Malware Data Science: Attack Detection and Attribution

1
BASIC STATIC MALWARE ANALYSIS

In this chapter we look at the basics of static malware analysis. Static analysis is performed by analyzing a program file’s disassembled code, graphical images, printable strings, and other on-disk resources. It refers to reverse engineering without actually running the program. Although static analysis techniques have their shortcomings, they can help us understand a wide variety of malware. Through careful reverse engineering, you’ll be able to better understand the benefits that malware binaries provide attackers after they’ve taken possession of a target, as well as the ways attackers can hide and continue their attacks on an infected machine. As you’ll see, this chapter combines descriptions and examples. Each section introduces a static analysis technique and then illustrates its application in real-world analysis.

I begin this chapter by describing the Portable Executable (PE) file format used by most Windows programs, and then examine how to use the popular Python library pefile to dissect a real-world malware binary. I then describe techniques such as imports analysis, graphical image analysis, and strings analysis. In all cases, I show you how to use open source tools to apply the analysis technique to real-world malware. Finally, at the end of the chapter, I introduce ways malware can make life difficult for malware analysts and discuss some ways to mitigate these issues.

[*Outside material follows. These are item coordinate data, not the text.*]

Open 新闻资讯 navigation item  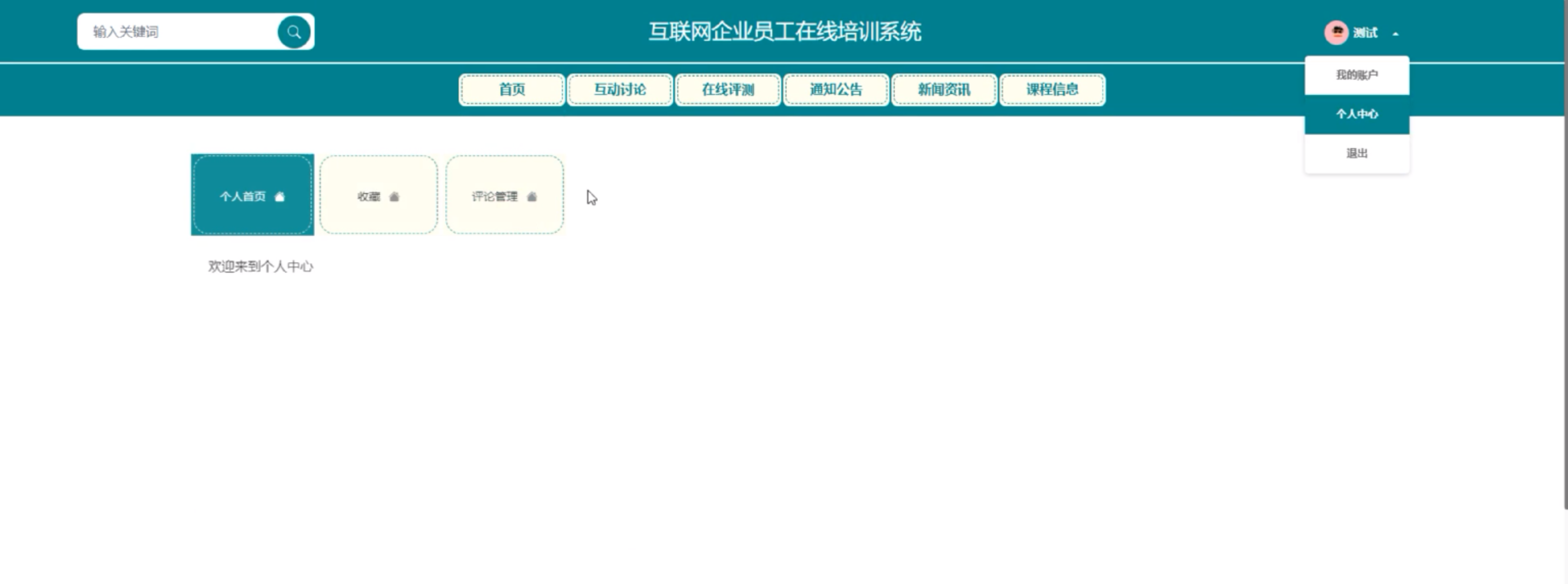943,90
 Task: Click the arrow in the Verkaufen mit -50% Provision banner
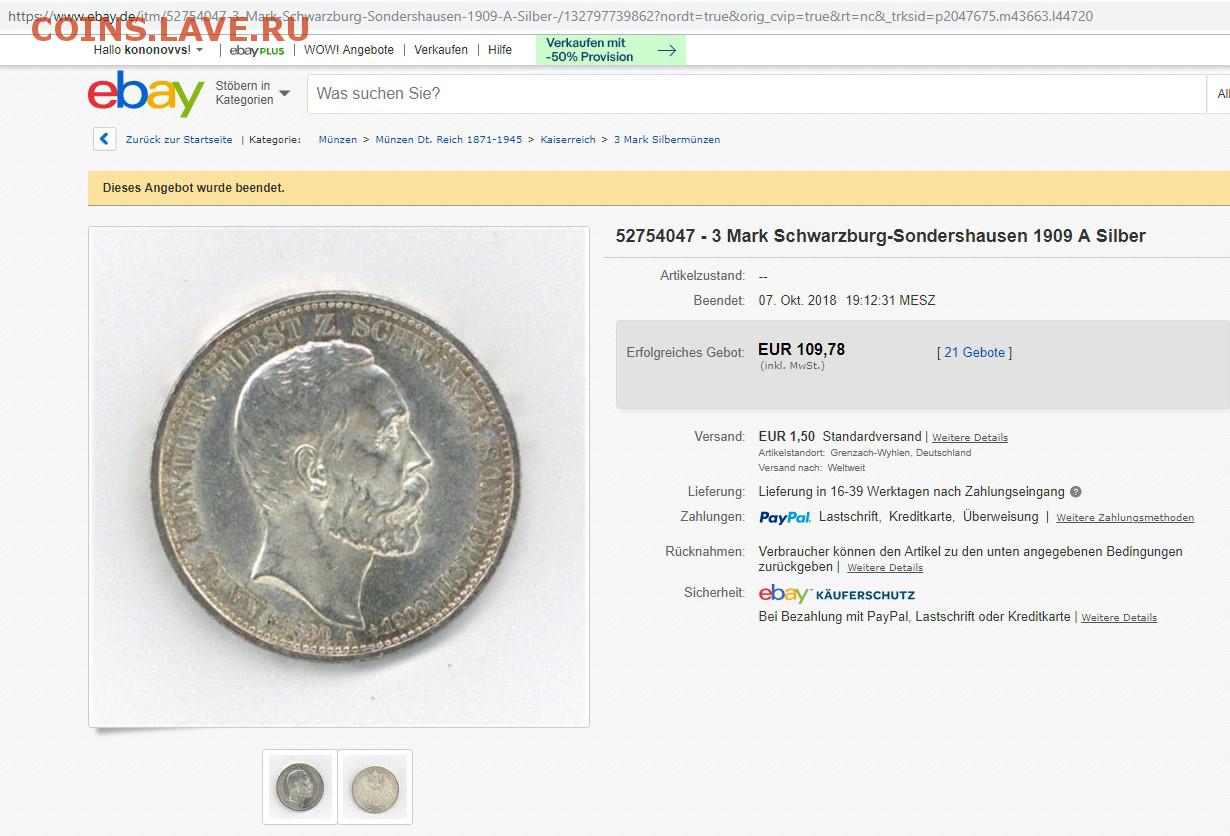pos(666,50)
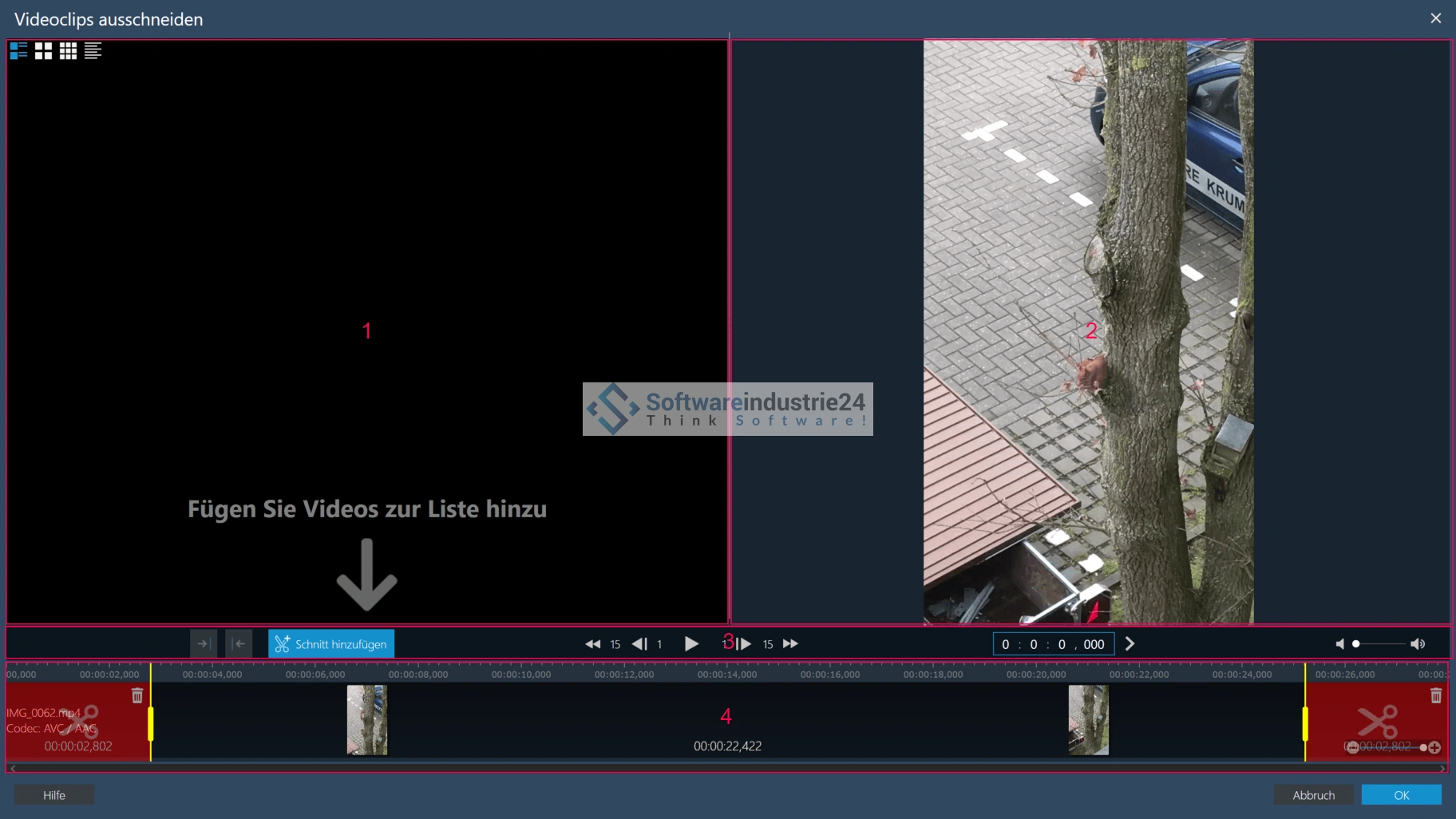Jump to entered timecode with arrow
This screenshot has height=819, width=1456.
1130,644
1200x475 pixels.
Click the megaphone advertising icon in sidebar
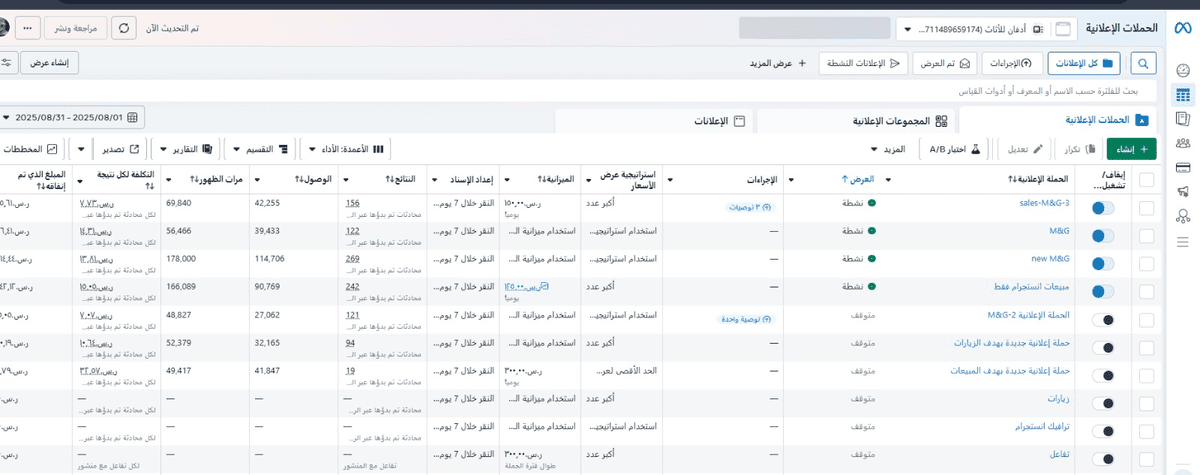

You’ll find the malware sample used in the examples in this chapter in this book’s data under the directory /ch1. To demonstrate the techniques discussed in this chapter, we use ircbot.exe, an Internet Relay Chat (IRC) bot created for experimental use, as an example of the kinds of malware commonly observed in the wild. As such, the program is designed to stay resident on a target computer while connected to an IRC server. After ircbot.exe gets hold of a target, attackers can control the target computer via IRC, allowing them to take actions such as turning on a webcam to capture and surreptitiously extract video feeds of the target’s physical location, taking screenshots of the desktop, extracting files from the target machine, and so on. Throughout this chapter, I demonstrate how static analysis techniques can reveal the capabilities of this malware.

The Microsoft Windows Portable Executable Format

To perform static malware analysis, you need to understand the Windows PE format, which describes the structure of modern Windows program files such as .exe, .dll, and .sys files and defines the way they store data. PE files contain x86 instructions, data such as images and text, and metadata that a program needs in order to run.

The PE format was originally designed to do the following:

Tell Windows how to load a program into memory The PE format describes which chunks of a file should be loaded into memory, and where. It also tells you where in the program code Windows should start a program’s execution and which dynamically linked code libraries should be loaded into memory.

Supply media (or resources) a running program may use in the course of its execution These resources can include strings of characters like the ones in GUI dialogs or console output, as well as images or videos.

Supply security data such as digital code signatures Windows uses such security data to ensure that code comes from a trusted source.

The PE format accomplishes all of this by leveraging the series of constructs shown in Figure 1-1.

Figure 1-1: The PE file format

As the figure shows, the PE format includes a series of headers telling the operating system how to load the program into memory. It also includes a series of sections that contain the actual program data. Windows loads the sections into memory such that their memory offsets correspond to where they appear on disk. Let’s explore this file structure in more detail, starting with the PE header. We’ll skip over a discussion of the DOS header, which is a relic of the 1980s-era Microsoft DOS operating system and only present for compatibility reasons.

The PE Header

Shown at the bottom of Figure 1-1, above the DOS header ➊, is the PE header ➋, which defines a program’s general attributes such as binary code, images, compressed data, and other program attributes. It also tells us whether a program is designed for 32- or 64-bit systems. The PE header provides basic but useful contextual information to the malware analyst. For example, the header includes a timestamp field that can give away the time at which the malware author compiled the file. This happens when malware authors forget to replace this field with a bogus value, which they often do.

The Optional Header

The optional header ➌ is actually ubiquitous in today’s PE executable programs, contrary to what its name suggests. It defines the location of the program’s entry point in the PE file, which refers to the first instruction the program runs once loaded. It also defines the size of the data that Windows loads into memory as it loads the PE file, the Windows subsystem, the program targets (such as the Windows GUI or the Windows command line), and other high-level details about the program. The information in this header can prove invaluable to reverse engineers, because a program’s entry point tells them where to begin reverse engineering.

Section Headers

Section headers ➍ describe the data sections contained within a PE file. A section in a PE file is a chunk of data that either will be mapped into memory when the operating system loads a program or will contain instructions about how the program should be loaded into memory. In other words, a section is a sequence of bytes on disk that will either become a contiguous string of bytes in memory or inform the operating system about some aspect of the loading process.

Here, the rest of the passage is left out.